Like everyone else I was stunned to hear of the sudden passing of Ugo yesterday. I remember him as a solid giant of a defender for Aston Villa and went I learnt he was a Spurs supporter I did hope he would join us when he left them. That was not to be as he moved to Middlesborough, he did however join the club’s coaching staff in 2014.
His regular interviews on Spurs TV show how passionate he was about the game, sometimes finding it hard to hide the disappointment if the team had not played as well as he hoped. Some of the few times he could be found without a beaming smile on his face. He insisted the game be played the right way.
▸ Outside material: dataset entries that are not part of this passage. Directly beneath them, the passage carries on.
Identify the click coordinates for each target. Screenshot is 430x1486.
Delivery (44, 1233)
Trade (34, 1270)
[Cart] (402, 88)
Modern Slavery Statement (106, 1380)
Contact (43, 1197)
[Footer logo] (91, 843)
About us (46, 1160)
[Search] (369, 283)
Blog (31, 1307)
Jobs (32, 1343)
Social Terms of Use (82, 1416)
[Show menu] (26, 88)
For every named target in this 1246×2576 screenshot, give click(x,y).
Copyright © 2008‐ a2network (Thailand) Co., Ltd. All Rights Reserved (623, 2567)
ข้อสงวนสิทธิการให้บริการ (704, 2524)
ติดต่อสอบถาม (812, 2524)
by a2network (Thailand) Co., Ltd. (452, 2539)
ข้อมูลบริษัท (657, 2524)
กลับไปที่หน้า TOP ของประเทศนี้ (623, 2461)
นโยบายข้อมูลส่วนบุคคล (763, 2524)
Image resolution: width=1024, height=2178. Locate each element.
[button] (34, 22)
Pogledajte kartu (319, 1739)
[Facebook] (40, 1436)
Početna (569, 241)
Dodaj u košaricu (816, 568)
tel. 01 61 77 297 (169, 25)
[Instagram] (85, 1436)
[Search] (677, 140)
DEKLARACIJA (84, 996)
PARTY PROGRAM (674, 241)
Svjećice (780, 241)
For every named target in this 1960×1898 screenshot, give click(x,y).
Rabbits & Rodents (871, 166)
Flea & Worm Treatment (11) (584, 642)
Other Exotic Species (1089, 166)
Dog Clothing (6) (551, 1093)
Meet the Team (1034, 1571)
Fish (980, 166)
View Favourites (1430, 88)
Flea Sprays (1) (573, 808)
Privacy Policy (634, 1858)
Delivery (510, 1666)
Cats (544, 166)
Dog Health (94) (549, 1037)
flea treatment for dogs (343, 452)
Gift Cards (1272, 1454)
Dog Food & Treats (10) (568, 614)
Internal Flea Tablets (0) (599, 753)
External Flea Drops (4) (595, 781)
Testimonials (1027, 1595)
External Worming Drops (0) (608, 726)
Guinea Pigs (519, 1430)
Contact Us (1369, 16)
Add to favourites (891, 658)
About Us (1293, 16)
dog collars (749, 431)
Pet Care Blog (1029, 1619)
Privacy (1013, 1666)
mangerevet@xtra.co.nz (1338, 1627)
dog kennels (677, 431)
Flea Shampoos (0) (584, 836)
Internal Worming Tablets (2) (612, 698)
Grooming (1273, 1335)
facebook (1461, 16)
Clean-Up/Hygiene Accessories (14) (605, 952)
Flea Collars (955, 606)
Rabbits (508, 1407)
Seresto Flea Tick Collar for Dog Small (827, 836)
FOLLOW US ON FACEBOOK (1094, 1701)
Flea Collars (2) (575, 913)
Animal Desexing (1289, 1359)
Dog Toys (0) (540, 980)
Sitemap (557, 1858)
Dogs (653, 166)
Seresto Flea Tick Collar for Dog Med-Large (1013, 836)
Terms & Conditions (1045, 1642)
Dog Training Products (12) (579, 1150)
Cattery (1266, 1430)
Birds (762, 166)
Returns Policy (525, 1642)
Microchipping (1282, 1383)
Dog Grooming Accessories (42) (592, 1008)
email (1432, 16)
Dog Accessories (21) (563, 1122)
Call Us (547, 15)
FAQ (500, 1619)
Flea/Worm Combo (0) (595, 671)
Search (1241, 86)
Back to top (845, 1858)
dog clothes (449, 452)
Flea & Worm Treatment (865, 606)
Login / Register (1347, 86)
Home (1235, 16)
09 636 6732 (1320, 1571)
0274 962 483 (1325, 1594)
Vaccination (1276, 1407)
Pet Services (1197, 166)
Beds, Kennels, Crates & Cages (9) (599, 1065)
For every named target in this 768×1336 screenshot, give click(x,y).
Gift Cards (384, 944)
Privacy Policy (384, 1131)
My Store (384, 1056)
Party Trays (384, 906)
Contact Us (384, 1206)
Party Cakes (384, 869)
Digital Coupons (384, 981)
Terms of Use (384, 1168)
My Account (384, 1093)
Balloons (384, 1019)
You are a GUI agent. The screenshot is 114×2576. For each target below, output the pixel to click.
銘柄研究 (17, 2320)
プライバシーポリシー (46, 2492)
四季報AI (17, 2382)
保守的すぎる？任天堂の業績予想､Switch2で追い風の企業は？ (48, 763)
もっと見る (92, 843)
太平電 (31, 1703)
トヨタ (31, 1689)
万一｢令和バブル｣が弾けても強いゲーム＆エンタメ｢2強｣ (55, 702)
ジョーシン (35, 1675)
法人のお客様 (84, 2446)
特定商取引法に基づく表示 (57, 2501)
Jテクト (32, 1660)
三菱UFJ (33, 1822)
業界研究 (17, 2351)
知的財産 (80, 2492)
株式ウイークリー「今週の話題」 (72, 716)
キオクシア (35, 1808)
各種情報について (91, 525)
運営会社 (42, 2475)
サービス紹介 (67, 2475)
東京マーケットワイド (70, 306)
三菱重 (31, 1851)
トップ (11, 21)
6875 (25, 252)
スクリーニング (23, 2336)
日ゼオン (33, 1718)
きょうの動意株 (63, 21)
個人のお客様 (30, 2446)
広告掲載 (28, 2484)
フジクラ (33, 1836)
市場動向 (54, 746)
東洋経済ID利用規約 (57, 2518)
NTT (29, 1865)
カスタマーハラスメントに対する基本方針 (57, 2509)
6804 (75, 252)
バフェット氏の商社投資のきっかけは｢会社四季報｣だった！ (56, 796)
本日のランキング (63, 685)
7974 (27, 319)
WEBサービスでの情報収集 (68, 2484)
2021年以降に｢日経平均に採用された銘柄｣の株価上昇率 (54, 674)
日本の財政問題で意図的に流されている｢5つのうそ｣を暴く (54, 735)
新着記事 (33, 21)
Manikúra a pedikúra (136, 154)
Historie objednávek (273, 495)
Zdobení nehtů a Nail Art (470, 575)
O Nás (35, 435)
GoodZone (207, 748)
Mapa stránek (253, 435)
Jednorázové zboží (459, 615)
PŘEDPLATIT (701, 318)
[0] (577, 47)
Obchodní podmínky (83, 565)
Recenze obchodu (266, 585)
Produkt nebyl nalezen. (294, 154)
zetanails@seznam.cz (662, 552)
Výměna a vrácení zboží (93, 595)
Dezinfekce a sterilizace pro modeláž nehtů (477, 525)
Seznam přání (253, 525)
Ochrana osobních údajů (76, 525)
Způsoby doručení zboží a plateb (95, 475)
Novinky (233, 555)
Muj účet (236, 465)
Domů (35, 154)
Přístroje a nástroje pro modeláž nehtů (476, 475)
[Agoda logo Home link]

In 2013 he said “If you come to watch games at Tottenham, in particular at development level, you will notice how we try and play, in a certain way with a certain style. My hope is to see an England team that tries to play flowing interchangeable football, that can mix it with the best teams through physique and technique. It’s the way forward.”
Born in nearby Hackney of Nigerian heritage it is than a surprise when he was picked up by West Bromwich, then after turning professional he quickly moved on to Aston Villa. Whilst there he twice won the League Cup, and it was at Villa Park he would score his only England goal in a win over Spain.
After his move to Middlesborough in 2000 he formed a central defensive partnership with fellow Spurs fan Gareth Southgate and the club won the only major trophy, the League Cup again, in the clubs history. Later he had a spell with Leeds before going to Glasgow Rangers. Here he scored their goal of the season in 2007 with an overhead kick that many a forward would be pleased with. He finishing his playing days at Sheffield United before retiring in 2004.
He experienced a number of injuries during his career otherwise he would certainly have won more than the four caps he did for his country. One of those came in the game at White Hart Lane V Holland in 2002.
After joining our coaching staff he also worked with England’s under 20 side in 2013 at the age related World Cup. The following year he became our Under 21 coach, which then changed to under 23’s.
He quickly became a well respected coach and the genuine tributes that have flowed since his passing reflect the way he influenced so many young players. Many of his young charges referring to him as a father figure, both on and off the pitch. These were matched by some extremely moving tributes from his playing days. Many remarking what a gentle caring soul he was off the pitch.
This weekend will see all his old clubs pay their respects, none more so than at Wembley where both teams will be wearing black arm bands and their will be a minutes celebration of his life.
Away from football Ugo’s other great passion apart form his family was music and he was the co-founder of the ’Dirty Hit’ music label. Co-founder Jamie Oboorne said he had been blessed to know him.
Our most sincere condolences go his wife and two young children.
Ugochuku ‘Ugo’ Ehiogu, one of our own.